An international team of researchers has finally decoded the science behind a plant responsible for no small degree of human misery: poison ivy.
For the first time, we now know why poison ivy leaves – the bane of campers, hikers, and overly curious kids alike – make us itch, and the answer lies in a key molecule called CD1a, which scientists have long known about but didn't fully understand until now.
"For over 35 years we have known CD1a is abundant in the skin," says researcher Jerome Le Nours from Monash University in Australia. "Its role in inflammatory skin disorders has been difficult to investigate and until now has been really unclear."
One of the reasons for that lack of clarity has been that many experiments on skin disorders involve animal testing – specifically lab mice. And mice don't produce CD1a, effectively creating a kind of 'blind spot' in the studies up to this point.
To get around this and examine whether CD1a might play a part in how human skin reacts when we brush up against poison ivy (Toxicodendron radicans) and similar rash-inducing plants, the researchers genetically engineered mice that did produce the molecule.
In doing so, the team found that CD1a – a protein that plays an important role in our immune systems – triggers a skin-based allergic reaction when we come into contact with urushiol, the allergen that functions as the active ingredient in plants like poison ivy, poison oak, and poison sumac.
When urushiol interacts with skin cells called Langerhans cells, the CD1a proteins (which are expressed by Langerhans cells) activate the immune system's T cells. In turn, the T cells produce two proteins – interleukin 17 and interleukin 22 – which cause inflammation and itchiness.
While we've long known that urushiol was what provoked itching and inflammation, the rest of the chain reaction has eluded scientists for decades, because mice don't have CD1a.
The researchers stumbled on the possible connection when one of the team, microbiologist Florian Winau from Harvard University, was studying urushiol's chemical structure. Winau noticed that the molecular shape of the allergen might be suitable for binding with CD1a, which ultimately led to testing the hypothesis in the lab.
"Whenever we talk about the project, we get a really nice response," says Winau, who is lucky to have never had a brush with poison ivy. "People have a … very close connection to this [and say], 'I had it bad and it's horrible!'"
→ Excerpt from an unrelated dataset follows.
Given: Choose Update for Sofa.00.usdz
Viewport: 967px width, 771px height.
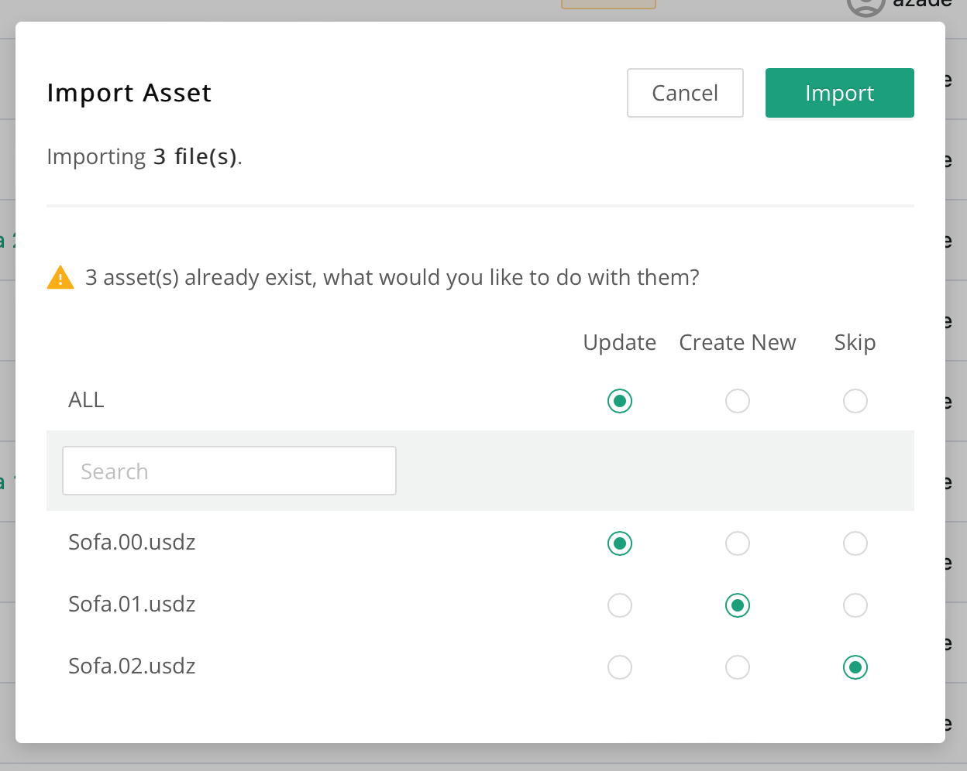Looking at the screenshot, I should pos(620,543).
And while it may have taken us a long time to identify the molecular ingredient that makes all that pain possible, the silver lining is that now that we know about CD1a's starring role in urushiol-based itching, we might be able to do something to block it.
While there's never any guarantee that the results of animal testing will be replicated in future experiments with humans, the researchers think we're definitely on the right track with this molecule.
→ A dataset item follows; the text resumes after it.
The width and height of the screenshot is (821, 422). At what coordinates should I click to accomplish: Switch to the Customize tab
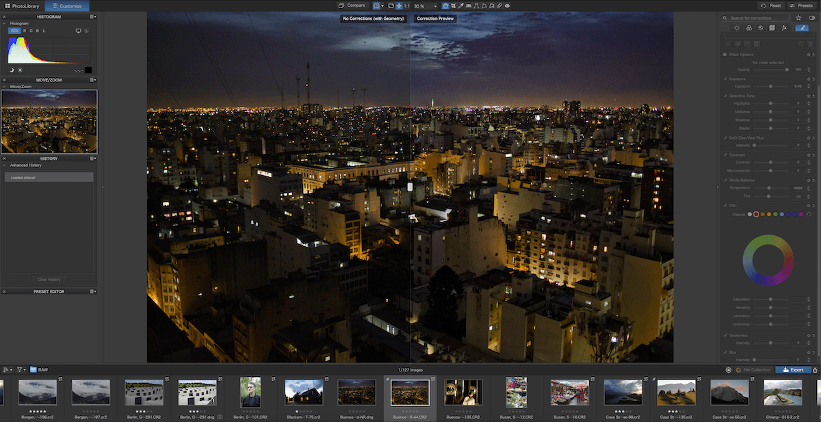coord(66,5)
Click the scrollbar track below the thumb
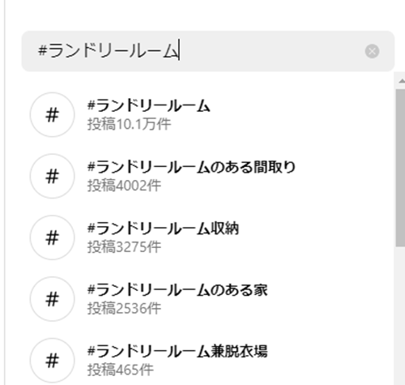The height and width of the screenshot is (385, 405). coord(400,315)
"We now have a target to further investigate," says Le Nours. "Our basic discovery may make a big difference in the future treatment and prevention of inflammatory skin diseases."
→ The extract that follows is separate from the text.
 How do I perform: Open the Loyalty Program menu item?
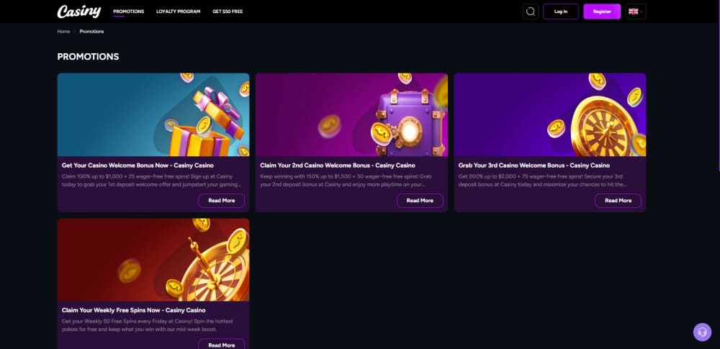coord(179,12)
And the benefits won't just be felt by campers who happen to pick the wrong path when two diverge in a yellow wood. The researchers think CD1a could play a key role in all kinds of skin reactions, meaning this could lead to even bigger discoveries.
"Future research could lead to the development of new treatments to combat minor skin irritations as well as chronic inflammatory skin diseases like psoriasis, eczema, and rosacea," says Tang Yongqing from Monash University.
In the meantime, if you have the misfortune of running into poison ivy, here's what to do to minimise the reaction.
The findings are reported in Nature Immunology.